United States District Court, E.D. Pennsylvania

August 14, 2019

JAMES PITTS, Defendant.


          PAPPERT, J.

         Pro se Plaintiff Antonio Peterson was arrested and prosecuted for the murder of Robert Bundy. He was found not guilty of that crime in 2016. Peterson contends in this lawsuit that he was only charged and prosecuted because Detective James Pitts concealed video evidence placing Peterson elsewhere at the time of Bundy's death. Pitts now moves for summary judgment, arguing that there is no record evidence to support a malicious prosecution claim under the Fourth Amendment or any purported claim under the Fourteenth Amendment. Since Peterson failed to respond to the Motion, the Court treats it as uncontested and enters judgment for Pitts for the reasons that follow.


         Peterson's claims arise from his prosecution for Bundy's murder in the Philadelphia County Court of Common Pleas. On January 17, 2015, Pitts submitted an Affidavit of Probable Cause summarizing the events of the shooting resulting in Bundy's death on October 26, 2013. See (Def.'s Mem. Supp.
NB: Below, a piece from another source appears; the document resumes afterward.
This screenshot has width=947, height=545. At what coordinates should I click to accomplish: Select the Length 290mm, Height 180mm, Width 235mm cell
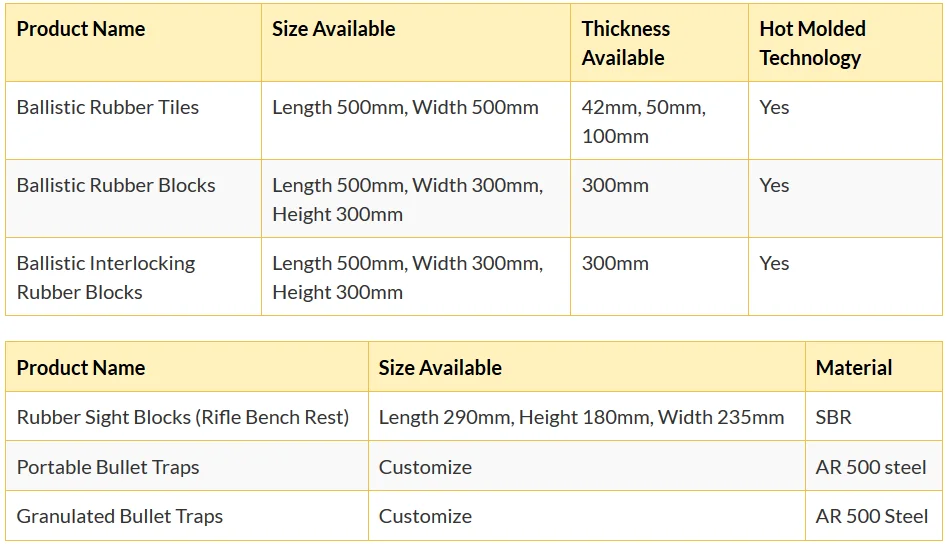pos(581,418)

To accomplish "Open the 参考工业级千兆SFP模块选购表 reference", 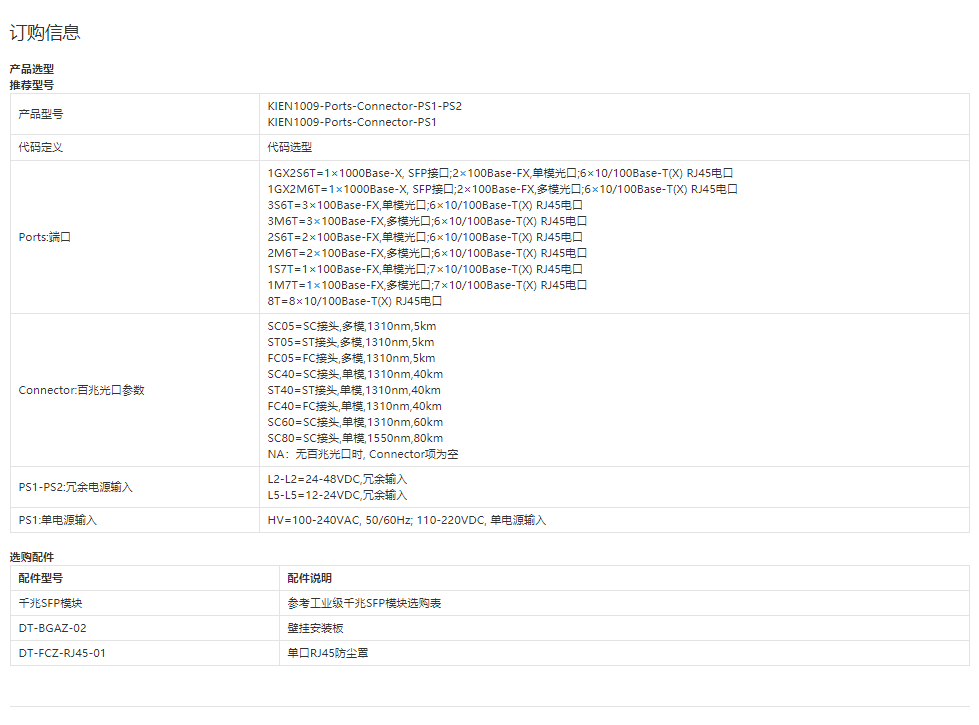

Mot. Summ. J., Ex. D, ECF No. 19).[1] His Affidavit included the testimony of a witness who positively identified Peterson from a photo array as the man “with the half mask, whom Robert Bundy escorted to the door . . . immediately prior to hearing the gunshots and seeing Robert Bundy shot.” See (id., Ex. D). On January 23, 2015, Peterson was arrested and charged with Bundy's murder. See Com. v. Antonio Peterson-Lynn, CP-51-CR-0003901-2015.[2] On May 13, 2016, the jury returned a verdict of not guilty on the murder charge. See (id.).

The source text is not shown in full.